[Stored records]
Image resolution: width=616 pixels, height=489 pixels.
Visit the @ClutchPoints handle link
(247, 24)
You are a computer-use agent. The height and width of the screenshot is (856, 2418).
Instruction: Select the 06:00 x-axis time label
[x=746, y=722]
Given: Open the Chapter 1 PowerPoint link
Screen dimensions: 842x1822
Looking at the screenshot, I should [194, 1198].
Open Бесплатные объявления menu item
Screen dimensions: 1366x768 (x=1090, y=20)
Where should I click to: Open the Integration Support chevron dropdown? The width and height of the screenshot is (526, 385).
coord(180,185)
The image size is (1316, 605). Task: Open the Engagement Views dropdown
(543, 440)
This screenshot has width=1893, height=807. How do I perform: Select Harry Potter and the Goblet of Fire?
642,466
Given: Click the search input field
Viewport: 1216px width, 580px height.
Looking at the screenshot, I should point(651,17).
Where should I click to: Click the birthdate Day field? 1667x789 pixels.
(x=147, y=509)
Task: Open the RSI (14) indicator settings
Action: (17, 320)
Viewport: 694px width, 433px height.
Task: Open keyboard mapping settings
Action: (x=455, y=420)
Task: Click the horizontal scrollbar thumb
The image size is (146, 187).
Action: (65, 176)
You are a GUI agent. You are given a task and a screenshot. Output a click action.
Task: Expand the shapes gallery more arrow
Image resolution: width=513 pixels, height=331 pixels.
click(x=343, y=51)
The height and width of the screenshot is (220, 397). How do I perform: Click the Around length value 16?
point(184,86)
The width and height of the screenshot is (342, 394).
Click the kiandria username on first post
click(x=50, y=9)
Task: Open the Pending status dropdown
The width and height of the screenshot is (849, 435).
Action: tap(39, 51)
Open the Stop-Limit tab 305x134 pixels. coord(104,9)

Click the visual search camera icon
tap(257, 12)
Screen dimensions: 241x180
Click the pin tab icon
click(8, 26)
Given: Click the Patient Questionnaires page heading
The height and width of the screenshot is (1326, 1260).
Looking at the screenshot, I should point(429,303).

--- TRY IT ---
From the records above, pull every line that has the string "agent" and copy it.

--- SOLUTION ---
You are a computer-use agent. The height and width of the screenshot is (856, 2418).
You are a GUI agent. You are given a task and a screenshot. Output a click action.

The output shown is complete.